Antwort des parlamentarischen Staatssekretärs Andreas von Schoeler auf die schriftlichen Fragen des Abgeordneten Schröder (Lüneburg) (CDU/CSU) (Drucksache 8/3237, Fragen B24 und 25):
Ist es zutreffend, daß die Vertreter des Bundes in der gemeinsamen Grenzkommission mit der DDR den Fall des Flüchtlings Wegener bisher nicht zur Sprache gebracht haben, und wenn ja, aus welchen Gründen ist dieses nicht geschehen?

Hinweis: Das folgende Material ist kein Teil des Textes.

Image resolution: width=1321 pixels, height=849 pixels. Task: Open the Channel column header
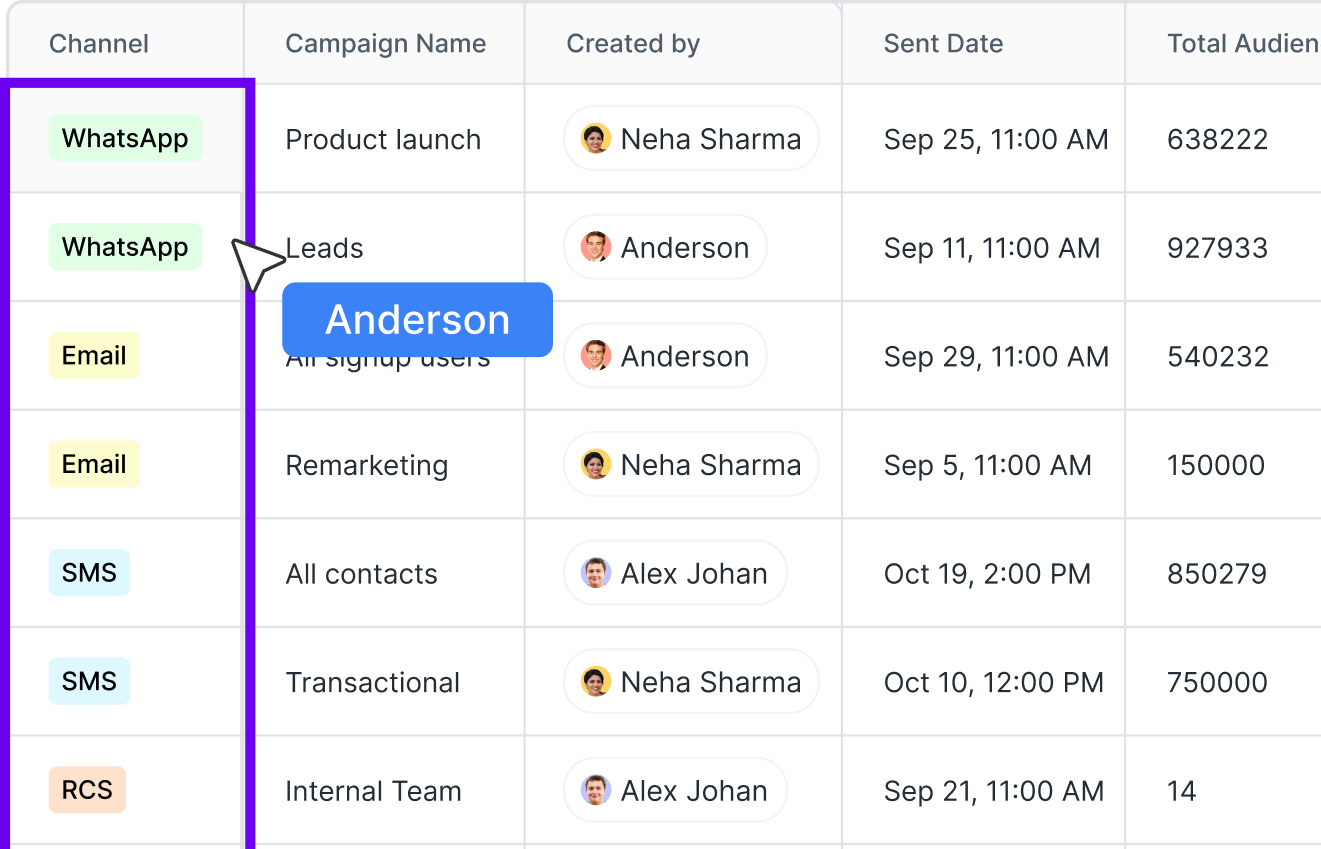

In welcher Weise gedenkt die Bundesregierung die DDR an ihre Pflichten zu erinnern, die sich aus der Unterschrift der DDR unter der Deklaration der Haager-Friedenskonferenz ergeben und derzufolge Selbstschuß- und Tötungsgeräte, wie sie an der Demarkationslinie der DDR installiert sind, nicht zulässig sind?
Zu Frage B 24:
Die Grenzkommission, in der auch die Länder Bayern, Hessen, Niedersachsen und Schleswig-Holstein vertreten sind, hat nach Abschnitt I des Zusatzprotokolls zum Grundlagenvertrag vom 21. Dezember 1972 die Aufgabe, zur Regelung sonstiger mit dem Grenzverlauf im Zusammenhang stehender Probleme beizutragen. Praktische Beispiele hierfür sind grenzüberschreitende Angelegenheiten der Schadensbekämpfung, der Wasserwirtschaft, der Energieversorgung und des Fischfangs, die Benutzung von Grenzgewässern durch Sportboote sowie Grenzverletzungen. Verletzungen von Flüchtlingen auf DDR-Gebiet durch die Sperrmaßnahmen und -anlagen der DDR auf DDR-Gebiet - wie die schwere Verletzung von Herrn Frank Wegner am 19. Juli 1979 im Kreis Osterburg/DDR - stehen nicht im Zusammenhang mit dem Grenzverlauf selbst. Sie sind vielmehr eine Folge dessen, was der Bundeskanzler in der Erklärung der Bundesregierung zur Lage der Nation vor dem Deutschen Bundestag am 9. März 1978 als die „menschenunwürdige Art der Grenzsicherung durch die DDR“ bezeichnet hat.
Zu Frage B25:
Die Haager Erklärung vom 29. Juli 1899 „betreffend das Verbot von Geschossen, die sich leicht im menschlichen Körper ausdehnen oder platt drücken“, ist, wie es dort ausdrücklich heißt, „für die vertragschließenden Mächte nur bindend im Fall eines Krieges zwischen zwei oder mehreren von ihnen“. Im übrigen richten sich die Schußapparate SM-70 gerade gegen Bewohner der DDR selbst. - Unabhängig von der völkerrechtlichen Lage hat die Bundesregierung ihre Auffassung über die gewalttätige Grenzpraxis der DDR immer wieder zum Ausdruck gebracht. Zuletzt hat Herr Kollege Dr. Kreutzmann dies bei Gelegenheit einer Antwort auf eine Frage des Kollegen Böhm (Melsungen) am 31. Juli 1979 ausführlich getan. Er hat hervorgehoben, daß die Grenzpraxis der DDR die schwerste Belastung für unser Verhältnis zur DDR ist, daß unbeschadet der schwierigen Gesamtsituation die Bundesregierung versucht, in Verhandlungen eine Milderung der Härten der Teilung Deutschlands zu erreichen, daß die den laufenden Verhandlungen vorausgegangene Teilung des Landes und damit die Grenze zwischen beiden deutschen Staaten hierdurch allerdings nicht überwunden werden können.